One of the first things I noticed in my reading was a sense of conflict surrounding the idea of Dogme ELT. The biggest complaint was a feeling that some practitioners of Dogme are self-righteous and ...if you will... “Dogmatic.” I imagine that this conflict stems from a varied interpretation of what Dogme ELT is – not what its principles and ideas are, but what, exactly, its function in pedagogy is. Is it a new method? Is it an approach? Jemma Gardner at Unplugged Reflections calls it both a method and an attitude; it's a method because it defines a way to teach, and it's an attitude because it brings a different way of thinking to the teacher. In the comments of Jemma's article, Adam Simpson likens Dogme ELT to a “lens through which to view any particular methodological approach: you can have more or less control based on what you perceive your role to be." In an article at TeachingEnglish.Org, Jo Bertrand calls it a “teaching philosophy”.

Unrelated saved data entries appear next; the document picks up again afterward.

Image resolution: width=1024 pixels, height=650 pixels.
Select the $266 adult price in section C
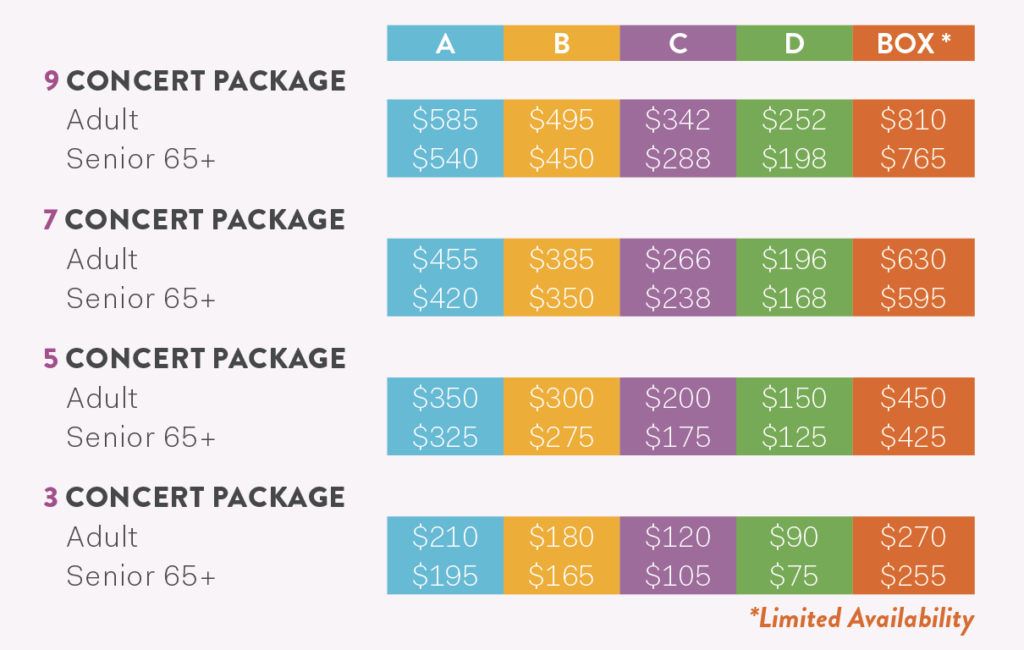pos(678,259)
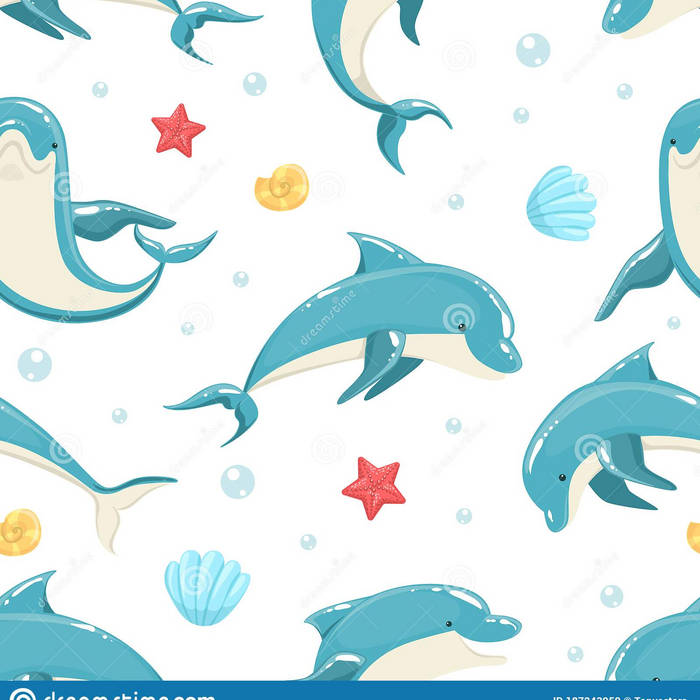
Task: Click the red starfish near the top
Action: tap(178, 130)
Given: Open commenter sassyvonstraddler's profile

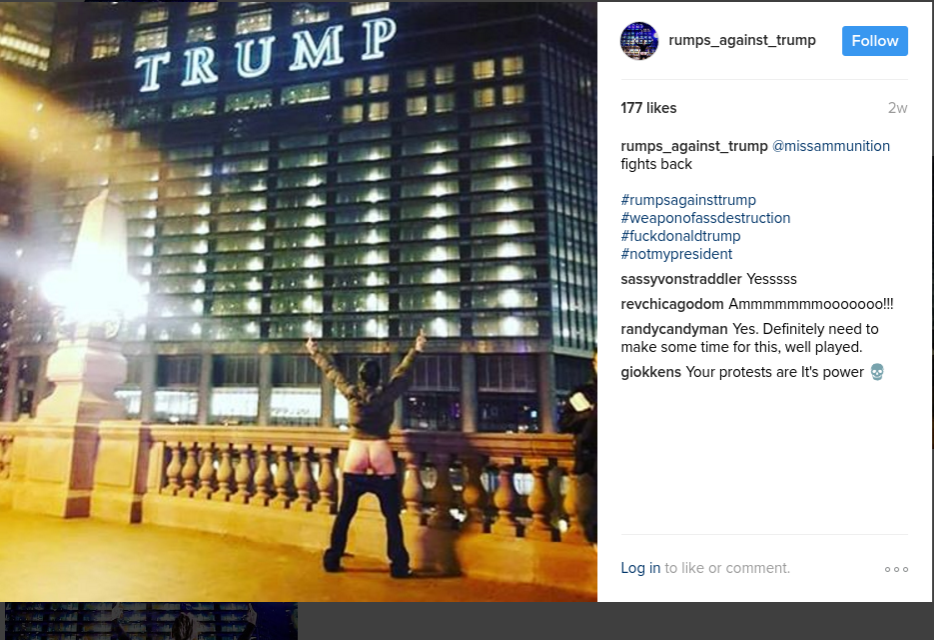Looking at the screenshot, I should [x=681, y=279].
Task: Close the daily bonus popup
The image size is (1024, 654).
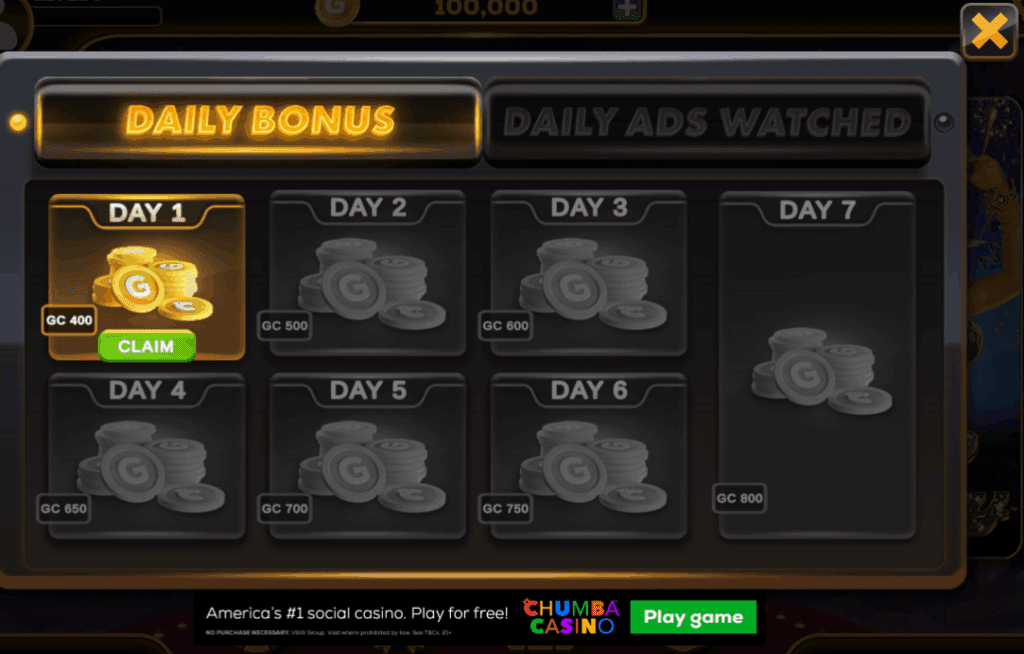Action: (989, 31)
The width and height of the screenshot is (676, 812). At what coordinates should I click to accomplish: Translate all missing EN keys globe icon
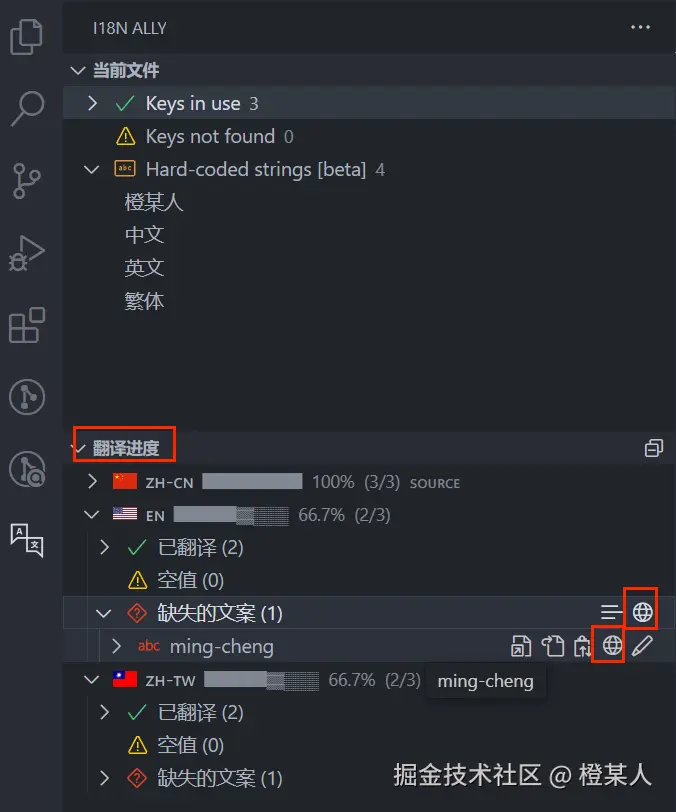pyautogui.click(x=642, y=612)
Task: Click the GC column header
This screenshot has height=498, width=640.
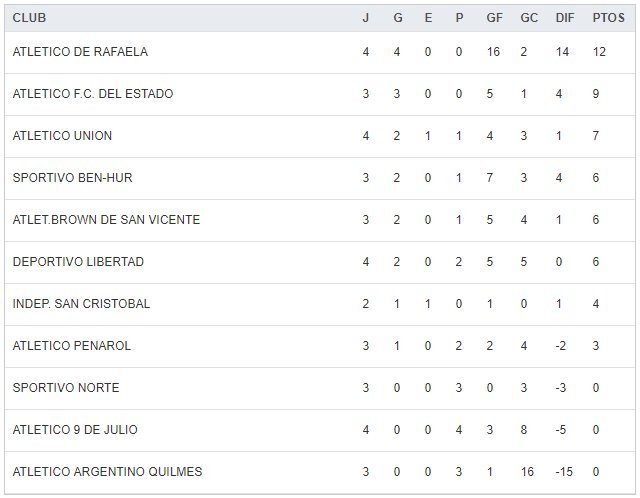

Whatever you call it, the point still exists: the concept is there to enable better teaching--the teaching is not supposed to enable a better concept. As Jemma Gardner pointed out in the above-mentioned article
Surely, just as a teacher using Desuggestopedia may decide not to use posters on the wall that make the room conducive to that method’s beliefs about learning, a Dogmetician can enter the room with some paper once in a while? If not, why not? Who says?...Shouldn’t we be intent on providing the best we can for our students, in their context, with their needs, rather than jumping around pigeon-holing things to the point that good teachers become worried about what it is they are doing?
Worrying too much about the label defeats the purpose of trying to implement any new teaching strategy. Maybe the best way to approach Dogme ELT is to watch and learn, as this comment points out:
observing and joining the debate has made me a better teacher. I am now happy to go with the flow in class whether it is what was intended beforehand or not and see such unplugged moments as learning opportunities rather than distracting tangents.